A. . To finance new trucks / tankers / trailers / tippers / luxury buses including take over of existing similar loans from other banks / institutions, subject to applicability of Bank's take-over norms.

Q.2 Who can avail this facility and what are pre-conditions?
A. -
i. Profit making Corporate/Non-corporate owners of fleet of trucks/ tankers/trailers/tippers/luxury buses (surface transport operators) owning more than 10 well-maintained vehicles (including the proposed), holding valid route permits and willing to exclusively bank with us.
ii. The chief promoter/executive and the unit should be income-tax assesses.
iii. The registered/administrative office of the unit should be situated in metro/urban/semi-urban centres.
iv. Applicant must have valid route permit/national permit/state permit as the case may be. Operators of oil tankers should have valid agreements with IOC/BPCL/HPCL or ONGC/RPL etc. Those who are in the truck business should be either major sub-contractors for reputed transport companies of India or contractors directly dealing with two or more reputed corporates of India.

Q.3 What is the limit of Finance?
A. Corporates- Minimum Rs. 10 lacs, Maximum Rs. 10 crores.
Non-Corporates- Minimum Rs. 10 lacs, Maximum Rs. 10 crores.

Q.4 What is the rate of interest?
A- Term Loan: 2.25% below BPLR i.e. 10.75% p.a. with monthly rests,
Cash Credit: 1.00% over BPLR i.e. 14.00% p.a. with monthly rests.

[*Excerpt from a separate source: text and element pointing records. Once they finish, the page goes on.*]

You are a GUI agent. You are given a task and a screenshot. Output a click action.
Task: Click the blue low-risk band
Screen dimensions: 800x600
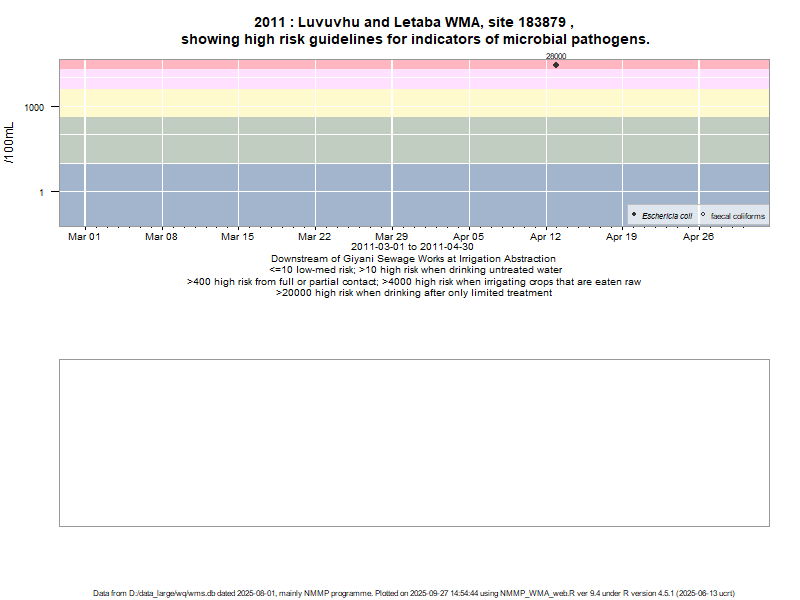(300, 195)
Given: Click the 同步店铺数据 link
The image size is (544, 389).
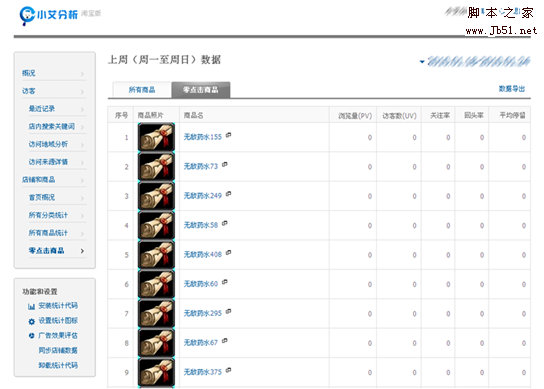Looking at the screenshot, I should click(58, 350).
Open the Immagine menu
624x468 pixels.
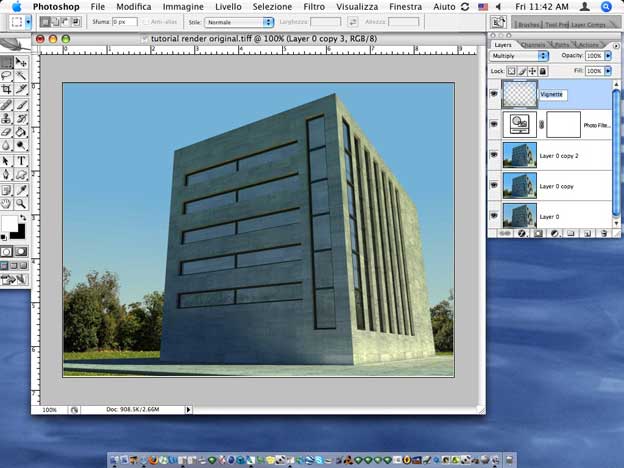[182, 6]

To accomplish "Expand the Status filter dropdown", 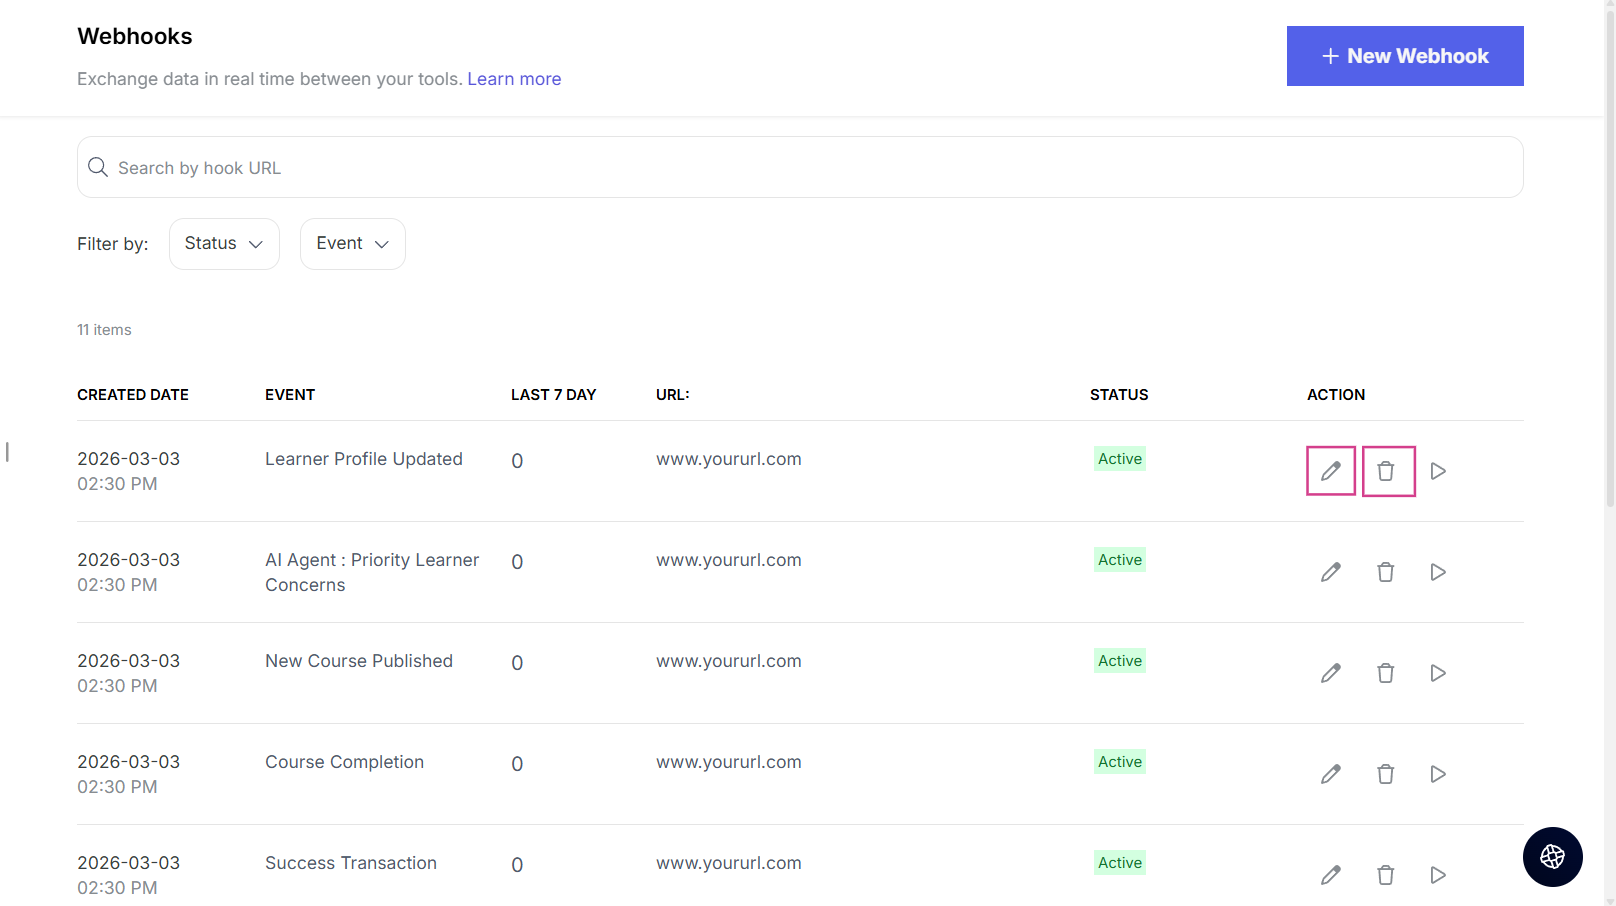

Q.5 What is the repayment period?
A- Term Loan: Maximum 60 EMIs, starting two months after disbursement. Post-Dated Cheques (PDCs) will be obtained from the borrowers.
Cash Credit: Repayable on demand, renewal every year.

 

Q.6 What’s the margin under this Scheme?

A-. Term Loan: 20% where bodybuilding is not required.
Cash Credit: 20%.
 

Q.7 What are the security norms under the Scheme?
A. - Primary Security- Hypothecation of vehicles financed and book debts.

Collateral Security-
a) Collateral security of all the existing unencumbered vehicles. The present realisable value of the vehicles should cover at least 50% of the loan amount. Shortfalls, if any, are to be made good by obtaining other securities, e.g. equitable mortgage of land and building. This can be reduced upto 25%, wherever 100% tie up arrangements (Oil companies, Four/Three/Two wheeler manufacturing companies, Central Govt. departments, Public/Private Sector Undertakings, reputed manufacturing companies in the FMCG, white goods segment or other manufacturing companies like ACC, L&T, TISCO etc.) exist, as mentioned above.
b) Personal guarantee of promoters and two third-party guarantors.